The Greenwich Peninsula Ecology Park contains multiple man-made, fresh water habitats within a small area, resulting in high biodiversity and the presence of amphibians, fish, and insects. Two lakes, marshland, shingle beach, alder carr, shallow pools, willow beds and meadow are contained within the park. The two lakes are pumped water from a chalk borehole deep underground to ensure the water quality is suitable for wildlife. Water level is controlled carefully to mimic natural seasonal variations, so that water levels are low in summer and high in winter. The lakes are surrounded by marshes where reeds grow, providing shelter and food for birds, including grebes and warblers. The shingle beach has sandy soil and rocks for dragonflies to breed and butterflies to bask. The carr is a waterlogged woodland dominated by alder, which tolerates submerged roots in wet ground. There is also dead wood in the area, providing habitats for invertebrates. Willow in the park is coppiced on a regular basis and stocked up as mulch to lie on the ground to retain moisture and prevent grass from growing. Shallow pools are found in the willow woodland and are a habitat for frogs and invertebrate. Ephemeral and seasonal pools are found next to the bat tower. When the pool dries up, specialised invertebrates and small crustaceans dominate the habitat. The meadowland is dominated by wildflowers, which provides food to bees and butterflies, the primary producers in the food chain. Several species of moths previously thought to be locally extinct were found in the Ecology Park recently.

==History==
The Greenwich Peninsula was once a natural wetland. The area became heavily industrialised as part of the London Docklands, with chemical and steel factories and shipyards following industrialisation in the late 1880s. The development of the peninsula resulted in pollution, including unprocessed factory waste, leading to Environmental degradation and the displacement of natural marshland and wetland.
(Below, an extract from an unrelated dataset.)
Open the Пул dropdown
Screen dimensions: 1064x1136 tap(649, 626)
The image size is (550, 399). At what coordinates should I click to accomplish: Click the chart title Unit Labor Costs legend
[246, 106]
In 1997 because of the increased awareness of environmental protection and the approaching of the Millennium, English Partnerships began an urban renewal program. Greenwich Peninsula Ecology Park, which aimed to remediate the environment and to restore species and habitats loss during industrialisation, was an outgrowth of this program.

==Phytoremediation==
Phytoremediation was used at Greenwich Peninsula Ecology Park to extract and degrade pollutants. Many willows (genus Salix) of various species and life stages are grown in the park. These deciduous plants are tolerant of toxins and pollutants and are hyperaccumulators, making them well-suited to phytoremediation. Willows can phytoremediate silver, chromium, mercury, lead, selenium, zinc and several other heavy metals and organic contaminants. Toxins and pollutants which exist in high concentrations in the soil pose a threat of leaking into water sources and causing health problems if not remedied. Willows were planted in Greenwich Peninsula Ecology Park with the goal of having their roots reach the water table to bioaccumulate (via osmosis) these hydrocarbons and other contaminants. Small contaminant molecules such as 1,4-dioxane are evaporated to the atmosphere where ultraviolet light breaks down the compound into harmless chemical. With good management, phytoremediation is an economical, effective and environmental friendly way to quickly remove contaminants in soil and water.